En cuanto a la disciplina, el partido se jugó bajo la sombra de dos equipos con tendencia a la tensión en los tramos finales. Milan concentra el 31.58% de sus amarillas totales entre el minuto 76 y el 90, además de repartir sus tres rojas de la temporada en franjas de 46-60, 61-75 y 76-90 (cada una con el 33.33%). Parma no se queda atrás: el 29.17% de sus amarillas también llega en el 76-90, y su única roja de la campaña se produjo en ese mismo tramo (100% de sus expulsiones en ese intervalo). No es casual que el encuentro se definiera en la segunda parte: cuando las piernas pesan y los espacios se abren, ambos equipos tienden a desbordarse emocionalmente.

El “Hunter vs Shield” de la tarde se inclinó del lado local. Milan, con un promedio total de 1.5 goles por partido y 1.6 en casa, se midió a una defensa de Parma que concede 1.3 goles por encuentro en total y 1.3 fuera de casa. La lógica estadística apuntaba a que, si las rossonere alcanzaban su media ofensiva, Parma sufriría para responder: con solo 0.7 goles totales por partido y un paupérrimo 0.2 lejos de su estadio, la capacidad de remontar o sostener un intercambio de golpes era limitada. El 3-1 final fue, en ese sentido, la cristalización de esa asimetría.

En la “sala de máquinas”, el duelo entre creadoras y destructoras fue clave. Por Milan, C. Grimshaw aportó su habitual mezcla de recorrido y claridad: 263 pases en la temporada con un 79% de acierto, 11 pases clave, 12 tiros (6 a puerta) y 10 regates exitosos sobre 26 intentos.
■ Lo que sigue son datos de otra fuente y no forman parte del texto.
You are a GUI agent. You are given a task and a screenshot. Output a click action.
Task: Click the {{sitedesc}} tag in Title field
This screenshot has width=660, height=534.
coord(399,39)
A su lado, M. Mascarello, con 368 pases y 15 pases clave, más 4 amarillas, encarna la figura de interior que equilibra y muerde. Enfrente, M. Uffren se multiplicó para sostener a Parma: 32 entradas, 3 disparos bloqueados y 34 intercepciones, pero también 24 faltas cometidas y 7 amarillas, un recordatorio de que su impacto siempre camina al borde del riesgo.

Desde una óptica de prognosis estadística, el resultado encaja con los patrones de la temporada. Milan, que había dejado su portería a cero en 7 ocasiones totales (3 en casa y 4 fuera) pero también había fallado en marcar en 7 partidos, encontró el equilibrio perfecto entre eficacia y volumen. Parma, que suma 11 encuentros sin marcar en la campaña —9 de ellos fuera de casa—, volvió a mostrar sus límites ofensivos, pese a la voluntad de Distefano y al trabajo oscuro de Uffren.
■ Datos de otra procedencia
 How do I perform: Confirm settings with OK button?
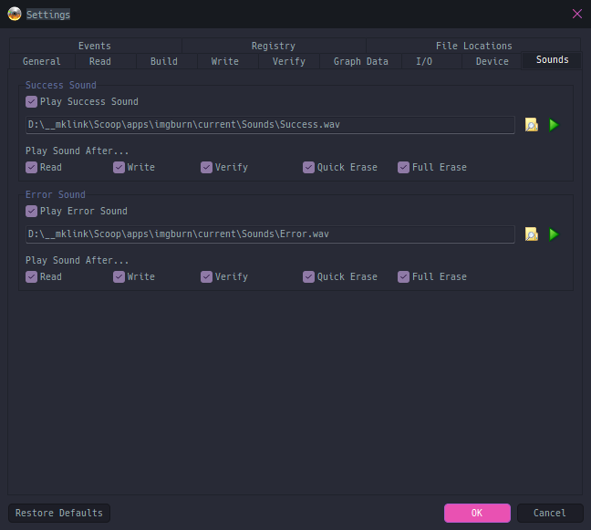(477, 513)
Si trasladáramos este duelo a un hipotético próximo encuentro, los números seguirían empujando el pronóstico hacia Milan: su producción ofensiva sostenida, la variedad de recursos (van Dooren como goleadora de segunda línea, Park Soo-Jeong como máxima asistente del equipo con 4 pases de gol y 14 pases clave, Grimshaw como interior de llegada) y un bloque defensivo donde M. Keijzer ha demostrado capacidad de choque —23 entradas, 3 disparos bloqueados y 10 intercepciones, además de una tarjeta roja y un penalti cometido— apuntan a un equipo que, aun con errores, domina más zonas del campo.

Parma, con una estructura sólida en casa pero muy frágil fuera, necesitaría un plan extremadamente conservador para contener a un Milan que se siente cómodo asumiendo la iniciativa. Su margen pasa por un partido cerrado, por minimizar las pérdidas en salida y por canalizar el juego hacia Distefano, apoyada por el trabajo de Uffren y la inteligencia de L. Dominguez y C. Prugna. Pero mientras sus promedios ofensivos sigan anclados en 0.2 goles por desplazamiento, cualquier intercambio abierto de ocasiones seguirá favoreciendo a las rossonere.
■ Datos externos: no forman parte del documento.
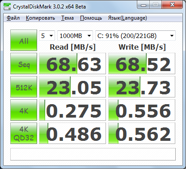Click the Seq write result 68.52
The width and height of the screenshot is (186, 169).
142,63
Following this result, el 3-1 no solo suma puntos en la tabla: confirma que Milan W se ha asentado como un bloque de media tabla alta con vocación de algo más, y que Parma W, pese a su capacidad de resistir y acumular empates, sigue atrapado en una identidad demasiado tímida como para desafiar a rivales de este calibre lejos de casa. En el Peppino Vismara, las estadísticas encontraron su relato. Y, por una tarde, el relato fue plenamente rossonero.